Roberto Echaurren Matta, 91, a Chilean master of surrealist painting and sculpture, died Saturday in a hospital in Civitavecchia, near the Tuscan town of Tarquinia, where he lived in a convent.
Chilean President Ricardo Lagos said Mr. Matta's death "represents the passing of one of the last major figures of painting in the 20th century."
Mr. Matta's images of cosmic creation were true to surrealist ideals, although his imaginative use of color and sense of humor made his work difficult to classify. He created the "accident" of spilled pigment in his canvases.
Eric S. Tachau, 78, principal author of Kentucky's no-fault automobile insurance law and an early civil rights activist, died Saturday in Louisville after developing complications from colon cancer.
In the 1950s, Mr. Tachau helped to secure a new homeowners insurance policy for Andrew and Charlotte Wade, a black couple who had moved to an all-white town, after violent racial protests prompted the original insurer to back out.
The new policy prevented foreclosure, though the property was eventually bombed.
In 1964, Mr. Tachau and others helped organize a march that helped lead to the passage of Kentucky's Civil Rights Act.
In the 1970s, he led the fight for passage of a no-fault insurance law that made it possible for motorists to get coverage that paid them for medical expenses, lost wages and certain other losses without having to prove fault.

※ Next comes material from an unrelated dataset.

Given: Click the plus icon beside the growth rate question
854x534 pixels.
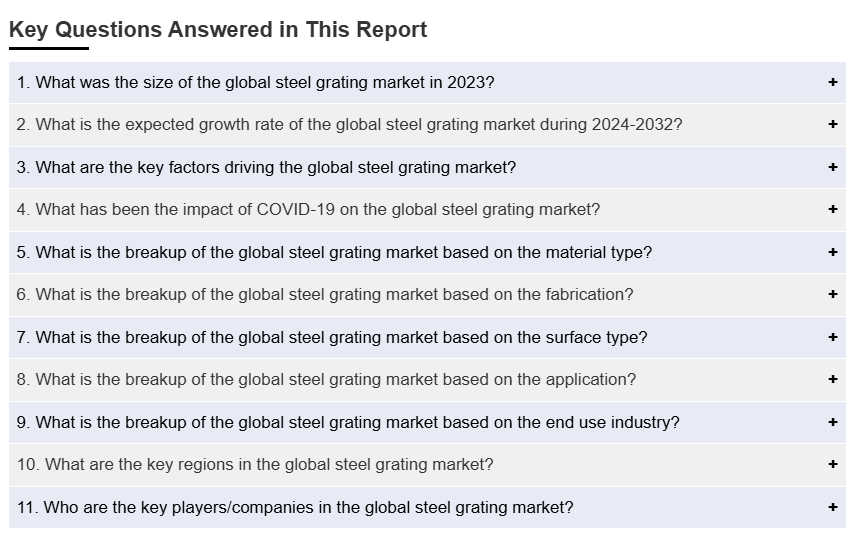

Dr. Morris N. Young, 93, an eye doctor who was a leading collector of books on magic, died Nov. 13 in Norwich, Conn.
Dr. Young, an admirer of legendary magician Harry Houdini, built a collection of books on subjects including ventriloquism, fortune telling and spiritualism.
In 1955, Dr. Young and a friend gave a collection of 20,000 books, and other items involving magic, to the Library of Congress. He believed his collection of books on mnemonics, which he donated to the University of San Marino in Italy, was among the world's largest.